◆ WHAT THE TASK REQUIRES:
Print every entry below again. Nothing may differ from the original.

(Saved entries)
***
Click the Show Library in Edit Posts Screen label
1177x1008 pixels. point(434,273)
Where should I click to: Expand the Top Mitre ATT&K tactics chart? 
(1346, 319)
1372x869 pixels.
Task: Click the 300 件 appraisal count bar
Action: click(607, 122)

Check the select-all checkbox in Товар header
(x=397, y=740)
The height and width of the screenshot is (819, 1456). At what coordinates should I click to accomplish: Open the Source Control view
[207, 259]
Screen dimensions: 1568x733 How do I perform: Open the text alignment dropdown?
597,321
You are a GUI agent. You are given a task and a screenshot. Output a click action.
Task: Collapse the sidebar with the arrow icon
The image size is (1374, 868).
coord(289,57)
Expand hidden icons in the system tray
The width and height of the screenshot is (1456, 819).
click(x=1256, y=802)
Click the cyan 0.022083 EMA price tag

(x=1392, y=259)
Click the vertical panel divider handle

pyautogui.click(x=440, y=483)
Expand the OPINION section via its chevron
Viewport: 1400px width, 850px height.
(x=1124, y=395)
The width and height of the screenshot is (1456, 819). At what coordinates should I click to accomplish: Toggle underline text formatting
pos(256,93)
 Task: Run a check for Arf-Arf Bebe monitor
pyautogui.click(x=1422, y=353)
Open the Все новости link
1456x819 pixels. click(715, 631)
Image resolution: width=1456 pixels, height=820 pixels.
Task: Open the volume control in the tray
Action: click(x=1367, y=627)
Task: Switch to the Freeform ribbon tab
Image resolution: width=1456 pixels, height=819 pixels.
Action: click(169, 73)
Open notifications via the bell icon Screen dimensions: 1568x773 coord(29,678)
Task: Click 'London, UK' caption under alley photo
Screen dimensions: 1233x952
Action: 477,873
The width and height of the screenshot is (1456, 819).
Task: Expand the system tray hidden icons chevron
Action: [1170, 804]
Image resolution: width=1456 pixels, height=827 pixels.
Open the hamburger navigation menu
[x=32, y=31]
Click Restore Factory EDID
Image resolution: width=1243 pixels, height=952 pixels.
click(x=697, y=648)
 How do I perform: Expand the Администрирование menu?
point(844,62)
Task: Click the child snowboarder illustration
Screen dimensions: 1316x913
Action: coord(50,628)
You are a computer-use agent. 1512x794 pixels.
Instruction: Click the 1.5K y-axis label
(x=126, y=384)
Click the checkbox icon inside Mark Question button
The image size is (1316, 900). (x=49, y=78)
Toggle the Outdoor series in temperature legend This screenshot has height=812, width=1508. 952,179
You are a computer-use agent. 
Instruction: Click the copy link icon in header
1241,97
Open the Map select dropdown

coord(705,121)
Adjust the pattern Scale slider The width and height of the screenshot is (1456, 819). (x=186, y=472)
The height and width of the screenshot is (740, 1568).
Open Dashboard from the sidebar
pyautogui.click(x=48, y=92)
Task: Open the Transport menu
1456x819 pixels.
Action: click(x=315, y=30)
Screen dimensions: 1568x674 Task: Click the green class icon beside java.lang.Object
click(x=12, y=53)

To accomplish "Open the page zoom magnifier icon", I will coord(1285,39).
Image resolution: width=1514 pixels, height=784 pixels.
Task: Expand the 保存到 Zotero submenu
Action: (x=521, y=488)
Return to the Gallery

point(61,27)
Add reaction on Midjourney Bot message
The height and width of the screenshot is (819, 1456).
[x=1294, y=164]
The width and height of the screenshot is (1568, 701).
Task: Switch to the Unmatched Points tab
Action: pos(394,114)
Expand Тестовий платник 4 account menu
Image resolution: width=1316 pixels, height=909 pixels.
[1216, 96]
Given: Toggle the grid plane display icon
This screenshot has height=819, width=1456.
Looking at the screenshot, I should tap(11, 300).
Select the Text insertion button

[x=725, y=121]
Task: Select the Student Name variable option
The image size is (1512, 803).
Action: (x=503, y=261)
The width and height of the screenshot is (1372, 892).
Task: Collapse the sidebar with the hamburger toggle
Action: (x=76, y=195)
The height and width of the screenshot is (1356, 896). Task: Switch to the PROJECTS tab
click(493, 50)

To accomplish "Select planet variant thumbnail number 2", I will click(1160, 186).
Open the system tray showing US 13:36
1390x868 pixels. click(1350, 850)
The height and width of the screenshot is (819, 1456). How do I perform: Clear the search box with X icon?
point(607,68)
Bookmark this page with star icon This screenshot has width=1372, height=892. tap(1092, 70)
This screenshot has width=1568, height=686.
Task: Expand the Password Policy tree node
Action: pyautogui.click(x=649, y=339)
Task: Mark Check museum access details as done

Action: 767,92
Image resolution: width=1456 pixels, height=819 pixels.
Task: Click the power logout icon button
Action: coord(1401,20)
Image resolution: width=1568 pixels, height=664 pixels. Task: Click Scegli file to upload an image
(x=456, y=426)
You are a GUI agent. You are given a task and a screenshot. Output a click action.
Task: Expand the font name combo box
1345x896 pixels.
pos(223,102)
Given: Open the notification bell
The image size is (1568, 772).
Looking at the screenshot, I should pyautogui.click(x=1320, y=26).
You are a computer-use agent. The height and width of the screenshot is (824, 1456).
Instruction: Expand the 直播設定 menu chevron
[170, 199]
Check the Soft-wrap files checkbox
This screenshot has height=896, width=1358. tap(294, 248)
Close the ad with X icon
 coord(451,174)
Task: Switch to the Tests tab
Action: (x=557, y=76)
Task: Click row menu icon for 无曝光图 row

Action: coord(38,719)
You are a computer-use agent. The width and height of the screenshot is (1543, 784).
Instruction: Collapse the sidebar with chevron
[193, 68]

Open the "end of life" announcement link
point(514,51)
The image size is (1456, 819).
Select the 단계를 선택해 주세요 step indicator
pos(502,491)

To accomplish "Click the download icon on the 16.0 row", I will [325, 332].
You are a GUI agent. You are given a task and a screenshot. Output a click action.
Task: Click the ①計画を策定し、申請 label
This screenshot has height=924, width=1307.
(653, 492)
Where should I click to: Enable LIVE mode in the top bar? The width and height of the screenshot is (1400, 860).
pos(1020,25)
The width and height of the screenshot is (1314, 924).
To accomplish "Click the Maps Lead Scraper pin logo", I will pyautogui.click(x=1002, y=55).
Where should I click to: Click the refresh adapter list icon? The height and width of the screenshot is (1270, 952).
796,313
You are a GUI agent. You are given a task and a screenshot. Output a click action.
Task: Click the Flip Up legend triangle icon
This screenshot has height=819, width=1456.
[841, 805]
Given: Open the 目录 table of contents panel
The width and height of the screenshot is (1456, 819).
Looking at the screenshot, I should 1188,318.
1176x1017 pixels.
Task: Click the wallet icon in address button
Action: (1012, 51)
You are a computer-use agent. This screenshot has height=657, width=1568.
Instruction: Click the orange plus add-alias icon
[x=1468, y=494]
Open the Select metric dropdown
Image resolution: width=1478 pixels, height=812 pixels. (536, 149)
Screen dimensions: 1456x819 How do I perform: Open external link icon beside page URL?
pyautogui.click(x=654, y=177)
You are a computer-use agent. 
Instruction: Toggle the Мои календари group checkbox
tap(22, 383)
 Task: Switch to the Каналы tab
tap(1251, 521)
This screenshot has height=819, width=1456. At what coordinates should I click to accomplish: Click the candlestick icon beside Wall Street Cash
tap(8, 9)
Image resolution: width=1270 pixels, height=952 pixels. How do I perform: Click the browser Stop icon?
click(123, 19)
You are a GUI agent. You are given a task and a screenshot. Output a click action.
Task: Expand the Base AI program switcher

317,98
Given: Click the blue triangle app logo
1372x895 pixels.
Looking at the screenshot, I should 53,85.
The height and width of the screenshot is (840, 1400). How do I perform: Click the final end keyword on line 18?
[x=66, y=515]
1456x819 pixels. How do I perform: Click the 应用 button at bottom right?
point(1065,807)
***
◆ TASK ANSWER:
Click the Show Library in Edit Posts Screen label
1177x1008 pixels. point(434,273)
Where should I click to: Expand the Top Mitre ATT&K tactics chart? 
(1346, 319)
1372x869 pixels.
Task: Click the 300 件 appraisal count bar
Action: click(607, 122)

Check the select-all checkbox in Товар header
(x=397, y=740)
The height and width of the screenshot is (819, 1456). At what coordinates should I click to accomplish: Open the Source Control view
[207, 259]
Screen dimensions: 1568x733 How do I perform: Open the text alignment dropdown?
597,321
You are a GUI agent. You are given a task and a screenshot. Output a click action.
Task: Collapse the sidebar with the arrow icon
The image size is (1374, 868).
coord(289,57)
Expand hidden icons in the system tray
The width and height of the screenshot is (1456, 819).
click(x=1256, y=802)
Click the cyan 0.022083 EMA price tag

(x=1392, y=259)
Click the vertical panel divider handle

pyautogui.click(x=440, y=483)
Expand the OPINION section via its chevron
Viewport: 1400px width, 850px height.
(x=1124, y=395)
The width and height of the screenshot is (1456, 819). At what coordinates should I click to accomplish: Toggle underline text formatting
pos(256,93)
 Task: Run a check for Arf-Arf Bebe monitor
pyautogui.click(x=1422, y=353)
Open the Все новости link
1456x819 pixels. click(715, 631)
Image resolution: width=1456 pixels, height=820 pixels.
Task: Open the volume control in the tray
Action: click(x=1367, y=627)
Task: Switch to the Freeform ribbon tab
Image resolution: width=1456 pixels, height=819 pixels.
Action: click(169, 73)
Open notifications via the bell icon Screen dimensions: 1568x773 coord(29,678)
Task: Click 'London, UK' caption under alley photo
Screen dimensions: 1233x952
Action: 477,873
The width and height of the screenshot is (1456, 819).
Task: Expand the system tray hidden icons chevron
Action: [1170, 804]
Image resolution: width=1456 pixels, height=827 pixels.
Open the hamburger navigation menu
[x=32, y=31]
Click Restore Factory EDID
Image resolution: width=1243 pixels, height=952 pixels.
click(x=697, y=648)
 How do I perform: Expand the Администрирование menu?
point(844,62)
Task: Click the child snowboarder illustration
Screen dimensions: 1316x913
Action: coord(50,628)
You are a computer-use agent. 1512x794 pixels.
Instruction: Click the 1.5K y-axis label
(x=126, y=384)
Click the checkbox icon inside Mark Question button
The image size is (1316, 900). (x=49, y=78)
Toggle the Outdoor series in temperature legend This screenshot has height=812, width=1508. 952,179
You are a computer-use agent. 
Instruction: Click the copy link icon in header
1241,97
Open the Map select dropdown

coord(705,121)
Adjust the pattern Scale slider The width and height of the screenshot is (1456, 819). (x=186, y=472)
The height and width of the screenshot is (740, 1568).
Open Dashboard from the sidebar
pyautogui.click(x=48, y=92)
Task: Open the Transport menu
1456x819 pixels.
Action: click(x=315, y=30)
Screen dimensions: 1568x674 Task: Click the green class icon beside java.lang.Object
click(x=12, y=53)

To accomplish "Open the page zoom magnifier icon", I will coord(1285,39).
Image resolution: width=1514 pixels, height=784 pixels.
Task: Expand the 保存到 Zotero submenu
Action: (x=521, y=488)
Return to the Gallery

point(61,27)
Add reaction on Midjourney Bot message
The height and width of the screenshot is (819, 1456).
[x=1294, y=164]
The width and height of the screenshot is (1568, 701).
Task: Switch to the Unmatched Points tab
Action: pos(394,114)
Expand Тестовий платник 4 account menu
Image resolution: width=1316 pixels, height=909 pixels.
[1216, 96]
Given: Toggle the grid plane display icon
This screenshot has height=819, width=1456.
Looking at the screenshot, I should tap(11, 300).
Select the Text insertion button

[x=725, y=121]
Task: Select the Student Name variable option
The image size is (1512, 803).
Action: (x=503, y=261)
The width and height of the screenshot is (1372, 892).
Task: Collapse the sidebar with the hamburger toggle
Action: (x=76, y=195)
The height and width of the screenshot is (1356, 896). Task: Switch to the PROJECTS tab
click(493, 50)

To accomplish "Select planet variant thumbnail number 2", I will click(1160, 186).
Open the system tray showing US 13:36
1390x868 pixels. click(1350, 850)
The height and width of the screenshot is (819, 1456). How do I perform: Clear the search box with X icon?
point(607,68)
Bookmark this page with star icon This screenshot has width=1372, height=892. tap(1092, 70)
This screenshot has width=1568, height=686.
Task: Expand the Password Policy tree node
Action: pyautogui.click(x=649, y=339)
Task: Mark Check museum access details as done

Action: 767,92
Image resolution: width=1456 pixels, height=819 pixels.
Task: Click the power logout icon button
Action: coord(1401,20)
Image resolution: width=1568 pixels, height=664 pixels. Task: Click Scegli file to upload an image
(x=456, y=426)
You are a GUI agent. You are given a task and a screenshot. Output a click action.
Task: Expand the font name combo box
1345x896 pixels.
pos(223,102)
Given: Open the notification bell
The image size is (1568, 772).
Looking at the screenshot, I should pyautogui.click(x=1320, y=26).
You are a computer-use agent. The height and width of the screenshot is (824, 1456).
Instruction: Expand the 直播設定 menu chevron
[170, 199]
Check the Soft-wrap files checkbox
This screenshot has height=896, width=1358. tap(294, 248)
Close the ad with X icon
 coord(451,174)
Task: Switch to the Tests tab
Action: (x=557, y=76)
Task: Click row menu icon for 无曝光图 row

Action: coord(38,719)
You are a computer-use agent. The width and height of the screenshot is (1543, 784).
Instruction: Collapse the sidebar with chevron
[193, 68]

Open the "end of life" announcement link
point(514,51)
The image size is (1456, 819).
Select the 단계를 선택해 주세요 step indicator
pos(502,491)

To accomplish "Click the download icon on the 16.0 row", I will [325, 332].
You are a GUI agent. You are given a task and a screenshot. Output a click action.
Task: Click the ①計画を策定し、申請 label
This screenshot has height=924, width=1307.
(653, 492)
Where should I click to: Enable LIVE mode in the top bar? The width and height of the screenshot is (1400, 860).
pos(1020,25)
The width and height of the screenshot is (1314, 924).
To accomplish "Click the Maps Lead Scraper pin logo", I will pyautogui.click(x=1002, y=55).
Where should I click to: Click the refresh adapter list icon? The height and width of the screenshot is (1270, 952).
796,313
You are a GUI agent. You are given a task and a screenshot. Output a click action.
Task: Click the Flip Up legend triangle icon
This screenshot has height=819, width=1456.
[841, 805]
Given: Open the 目录 table of contents panel
The width and height of the screenshot is (1456, 819).
Looking at the screenshot, I should 1188,318.
1176x1017 pixels.
Task: Click the wallet icon in address button
Action: (1012, 51)
You are a computer-use agent. This screenshot has height=657, width=1568.
Instruction: Click the orange plus add-alias icon
[x=1468, y=494]
Open the Select metric dropdown
Image resolution: width=1478 pixels, height=812 pixels. (536, 149)
Screen dimensions: 1456x819 How do I perform: Open external link icon beside page URL?
pyautogui.click(x=654, y=177)
You are a computer-use agent. 
Instruction: Toggle the Мои календари group checkbox
tap(22, 383)
 Task: Switch to the Каналы tab
tap(1251, 521)
This screenshot has height=819, width=1456. At what coordinates should I click to accomplish: Click the candlestick icon beside Wall Street Cash
tap(8, 9)
Image resolution: width=1270 pixels, height=952 pixels. How do I perform: Click the browser Stop icon?
click(123, 19)
You are a GUI agent. You are given a task and a screenshot. Output a click action.
Task: Expand the Base AI program switcher

317,98
Given: Click the blue triangle app logo
1372x895 pixels.
Looking at the screenshot, I should 53,85.
The height and width of the screenshot is (840, 1400). How do I perform: Click the final end keyword on line 18?
[x=66, y=515]
1456x819 pixels. How do I perform: Click the 应用 button at bottom right?
point(1065,807)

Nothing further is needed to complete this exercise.